Emirati IT specialist grateful for education
ABU DHABI // Saeed Al Romaithi is a grateful man. And after nearly a decade overseas spent furthering his education and learning to be independent, he returned home to prove it.
Mr Al Romaithi, 45, left school early and worked as an immigration officer and with the traffic police. In 1990, at the age of 22, he decided that the next step was the United States.
“One can work simply for personal gain, but I wanted to make a meaningful contribution to my country,” he says. “I chose to leave the UAE, get a good education in America and then come back to serve.”
After he had spent a couple of years in the US, including a one-year English language course at the Riverside Community College in California, his mother asked him to return.

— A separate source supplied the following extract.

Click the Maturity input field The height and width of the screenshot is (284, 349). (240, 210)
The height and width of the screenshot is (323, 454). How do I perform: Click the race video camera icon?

“She pointed out that one of my friends graduated after two years,” he says. “Anyone can buy a degree but what’s the point of returning to the UAE when you cannot even serve your country?
“From that day on, she stopped trying to talk me out of my decision to continue my studies.”
Mr Al Romaithi was granted a government-sponsored scholarship and obtained an associate degree in computer science from Riverside in 1994.
He continued his studies, and in 1999 he graduated from California State University, San Bernardino, with a BSc in computer science.
During his time in the United States Mr Al Romaithi learnt to live independently, cooking for himself and doing all his own cleaning, washing and ironing.
In 1995 he had a glimpse of his future career when he took part in beta testing for the Microsoft Windows computer operating system – to his knowledge, the only Emirati to do so.
He describes receiving a certificate from the Microsoft founder Bill Gates as one of his proudest moments.
In July 1999 Mr Al Romaithi returned to Abu Dhabi with the intention of taking a year’s break, but fate had other ideas.
“The same week, I was offered a job as head of IT at the Deputy Prime Minister Diwan,” he says. “I spent two years, two months and 22 days there.”
Later Mr Al Romaithi worked as software development manager for the General Authority of Health Services, which became the Health Authority Abu Dhabi, and as IT director at Sheikh Khalifa Medical City.
He set up a design company with his cousin in 2002, opened an Arabic clothing shop a year later, and then ventured into the food business in 2006 with Sweet & Spicy restaurant.
“Customers are like an umbrella,” he says. “When you take care of them, you will have a shade over your head.”
He considers his stint in 2005 on the staff of the Emirates Palace hotel as one of the best experiences in his life.
“I worked an average of 12 hours a day, but I loved it,” he says. “I was able to meet and interact with a lot people from different nationalities.”
In July 2007, Mr Al Romaithi joined Abu Dhabi’s taxi regulator, the Centre for Regulation of Transport by Hire Cars, or TransAD, as director of corporate services. It launched its fleet of silver taxis four months later.
“I joined TransAD because the Government appreciated my knowledge and expertise,” said Mr Al Romaithi, who is now the agency’s information and communications technology director. “We are so blessed because of our leaders.”
Sheikh Zayed had at one time encouraged Mr Al Romaithi’s family to get an education, he said.
“Back then my father told him, ‘We are fishermen, we bring more money’,” Mr Al Romaithi said. “Sheikh Zayed had a vision and it was to educate and train his people.
“Sheikh Khalifa followed in his father’s footsteps and continued his vision and wise leadership. We need to return the favour, to give back to a country that has given us so much.”